A few weeks ago I wrote about social physics, a new discipline that aims to help us better understand and predict the behavior of human groups. Social physics is based on the premise that all event-data representing human activity, - e,g,, phone call records, credit card purchases, taxi rides, web activity, - contain a special set of group behavior patterns. As long as the data involves human activity, - regardless of the type of data, the demographic of the users or the size of the data sets, - similar behavioral dynamics apply. These patterns can be used to detect emerging behavioral trends before they can be observed by other data analytics techniques.
Physics, biology and other natural sciences have long relied on universal patterns or principles to detect a faint signal within a large data set, - i.e., the proverbial needle in a haystack. It’s what has enabled the discovery of very short lived elementary particles in physics, - like the Higgs boson in 2013, - amidst the huge amounts of data generated by high energy particle accelerators. In biology, it’s given rise to DNA sequencing and its growing list of applications in medicine, biotechnology and other disciplines.

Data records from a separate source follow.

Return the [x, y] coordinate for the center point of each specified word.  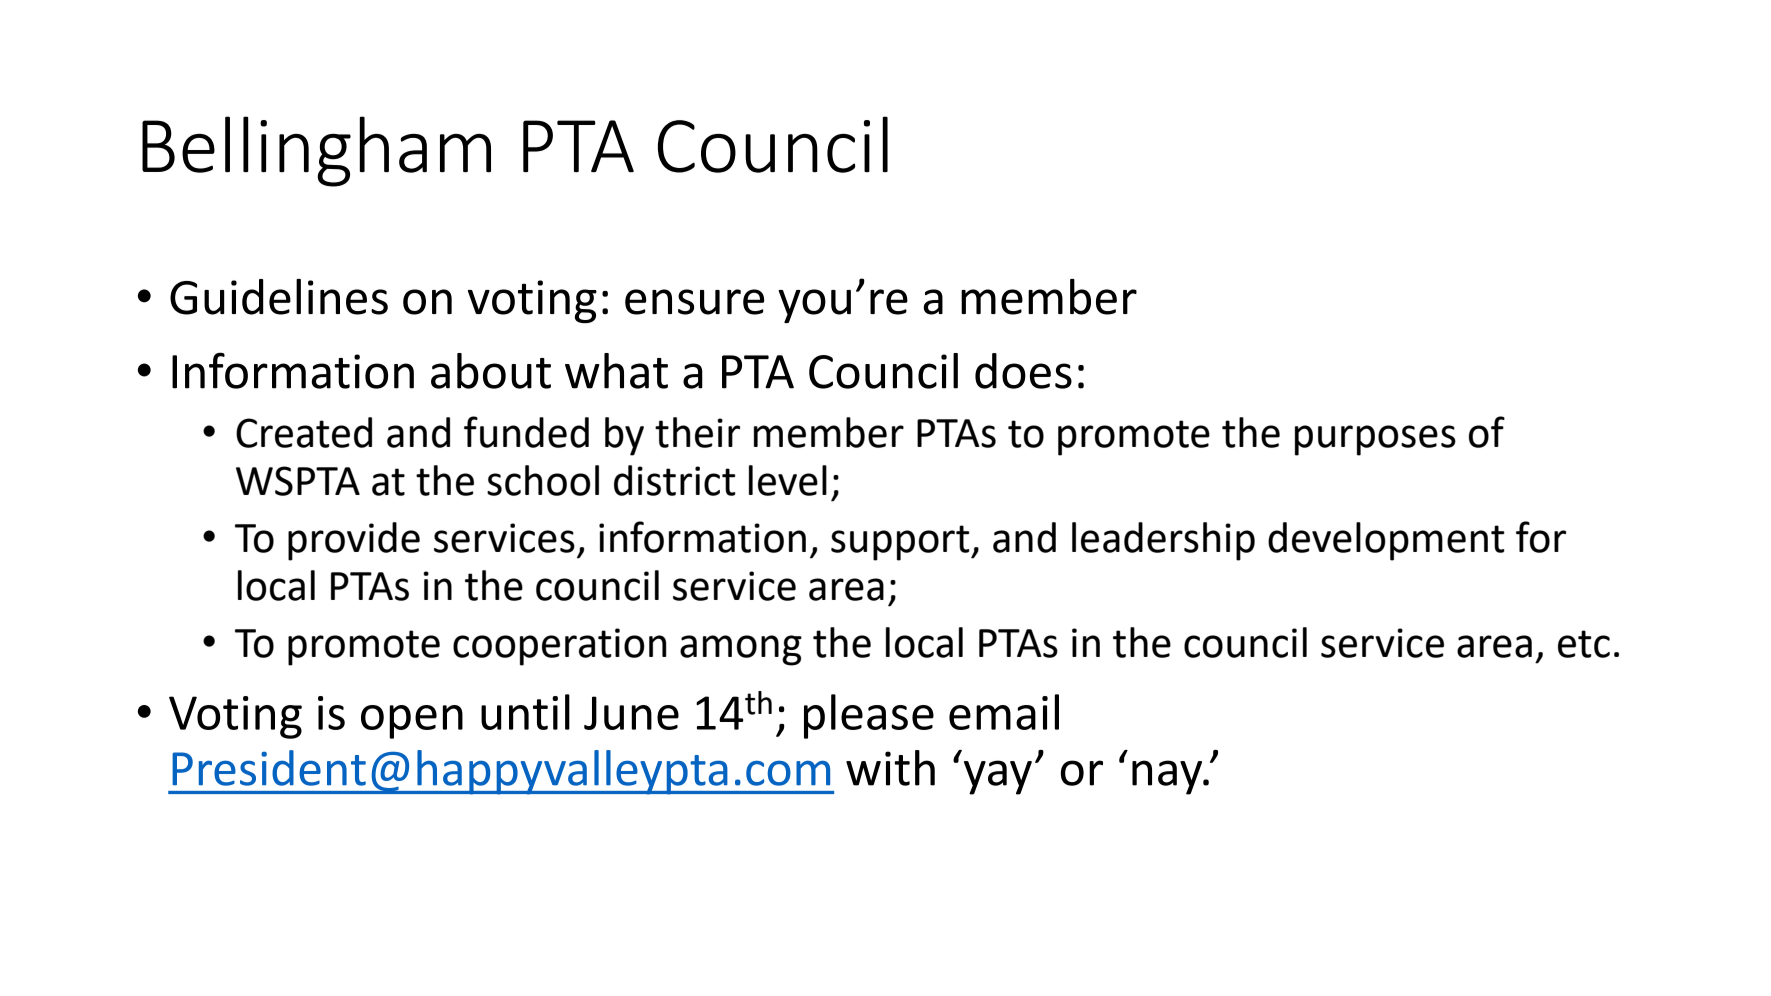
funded [526, 432]
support [901, 543]
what [616, 371]
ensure [694, 302]
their [697, 432]
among [741, 650]
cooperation [560, 647]
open [412, 722]
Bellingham [316, 151]
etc [1584, 644]
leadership [1163, 541]
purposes [1375, 440]
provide [354, 541]
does [1023, 371]
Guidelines [279, 297]
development [1386, 541]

It’s not surprising that evolutionary biology and natural selection have led to similar universal patterns in the behavior of human crowds. Humans and our ancestors have evolved with the drive to learn from each other because it’s been a major part of our survival over millions of years. And if a new behavior, - whether the result of an innovative idea like the discovery of tools, or a mutation like a larger brain size, - helps a human group better adapt to a changing environment, natural selection will favor the survival of that group over others.
Social physics originated in MIT’s Human Dynamics Lab based on research by professor Alex (Sandy) Pentland, his then postdoctoral associate Yaniv Altshuler and their various collaborators. In 2014, Pentland and Altshuler co-founded Endor, an Israeli-based startup that leverages social physics methods to make fast accurate predictions by analyzing data derived from human behavior.